**Exercise aim**
Would you retype, word for word, only the lines from the one holding "This screenshot has height=812, width=1463." through the final line of the entries below, without the pictures?

**Source data**

▬▬▬

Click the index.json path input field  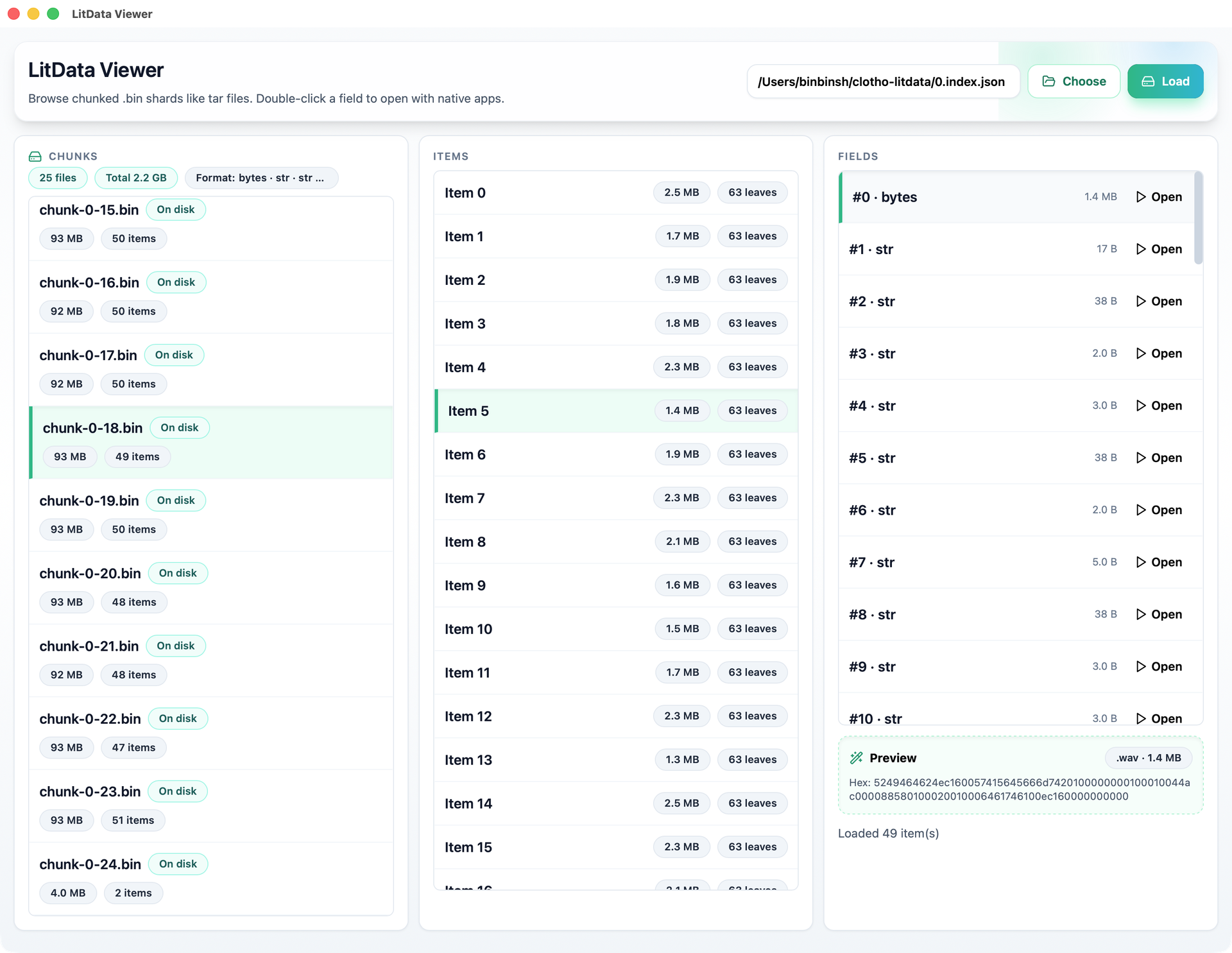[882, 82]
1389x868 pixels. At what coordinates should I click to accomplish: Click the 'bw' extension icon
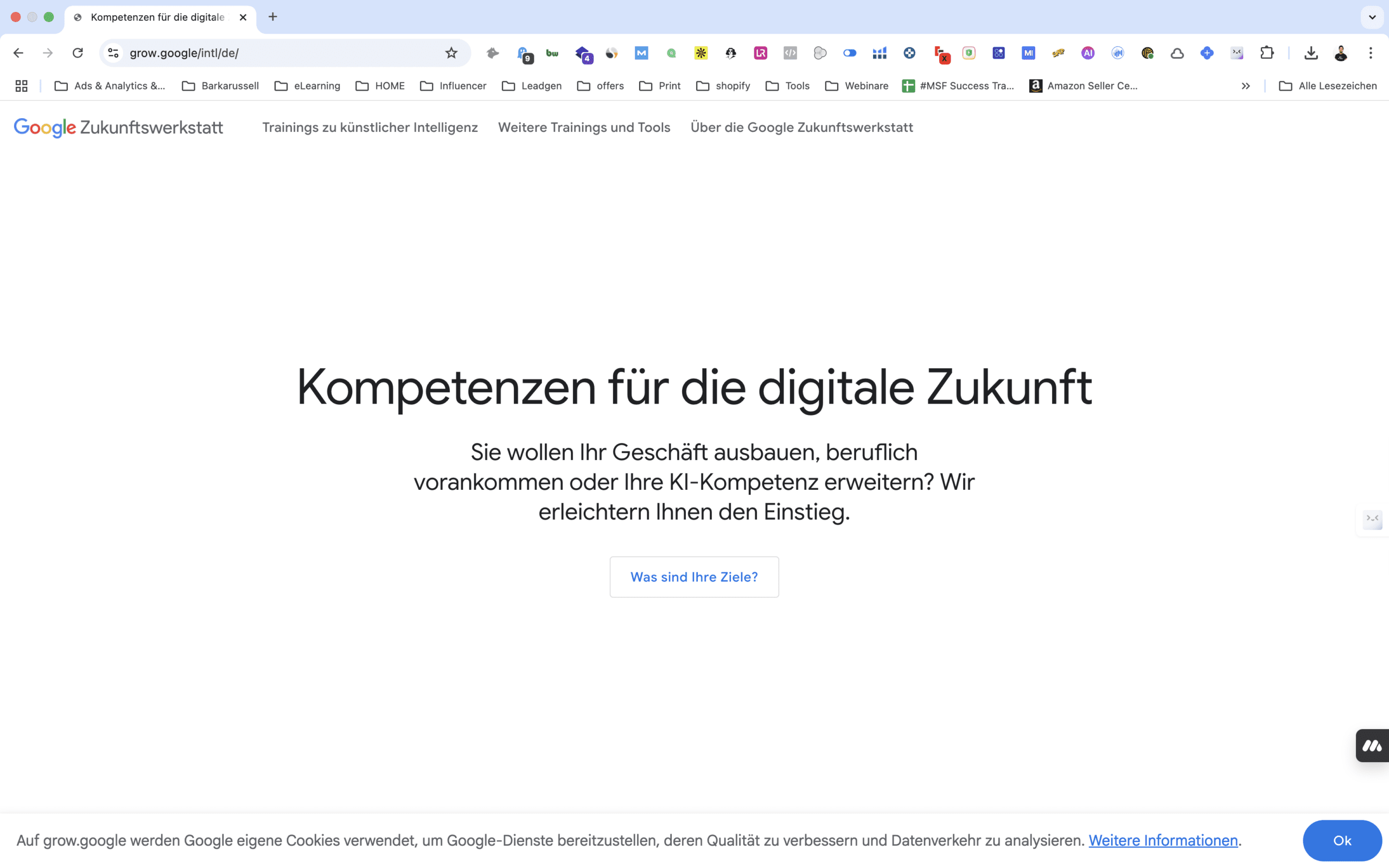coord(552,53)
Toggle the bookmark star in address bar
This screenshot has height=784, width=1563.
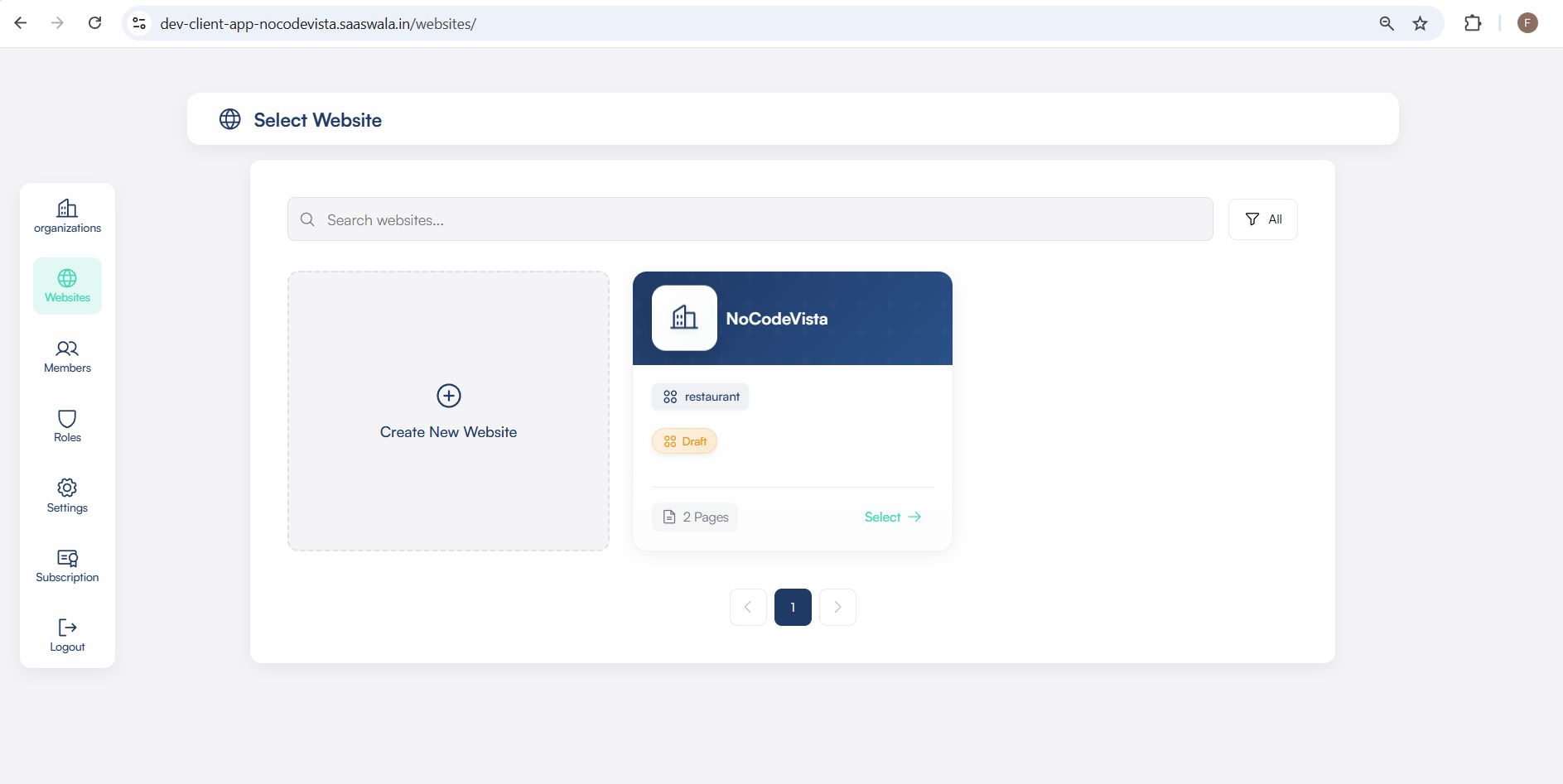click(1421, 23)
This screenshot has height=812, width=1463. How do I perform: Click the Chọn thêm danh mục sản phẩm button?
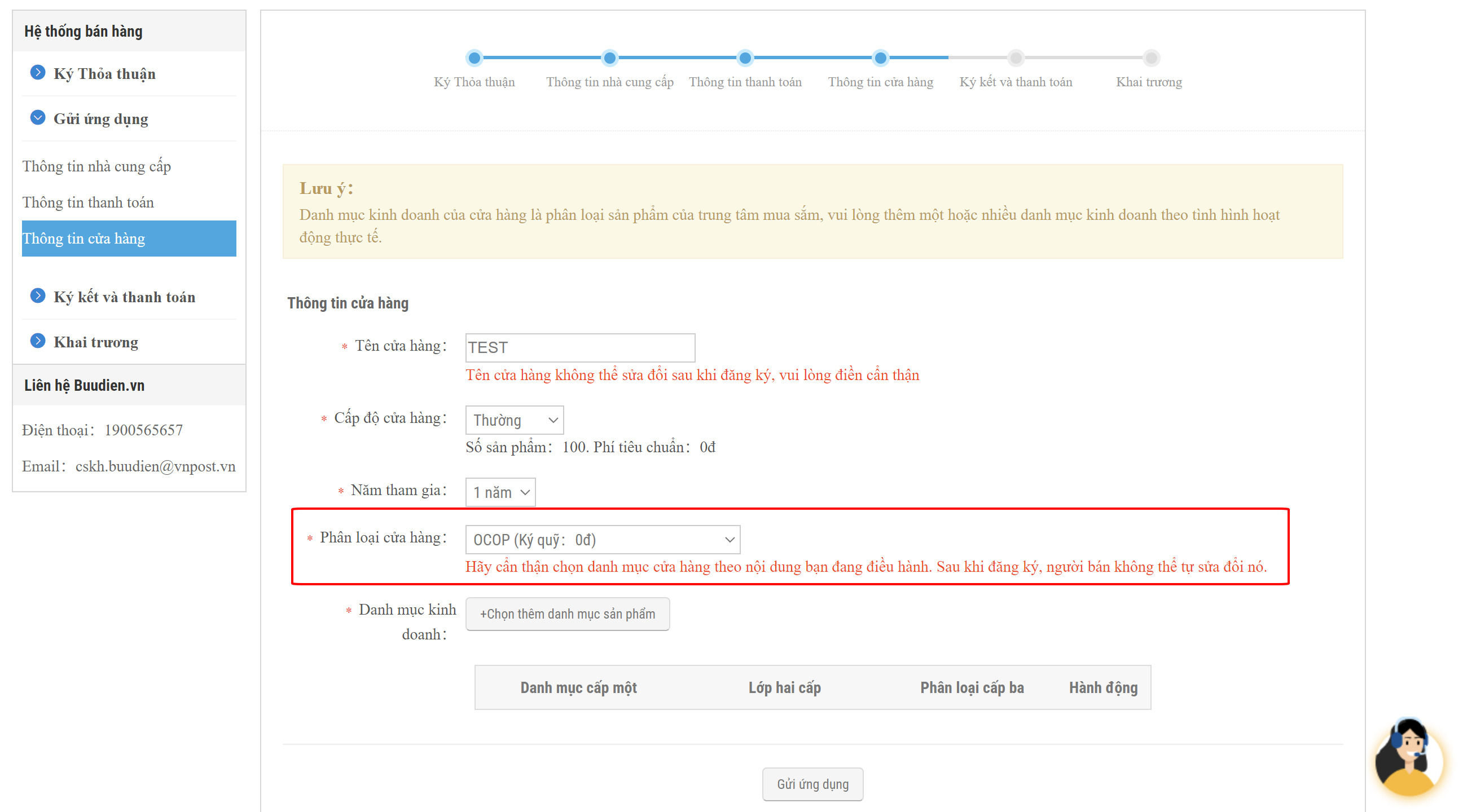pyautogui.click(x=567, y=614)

▬▬▬

**Solution to this task**
This screenshot has height=812, width=1463. How do I perform: Click the Chọn thêm danh mục sản phẩm button?
pyautogui.click(x=567, y=614)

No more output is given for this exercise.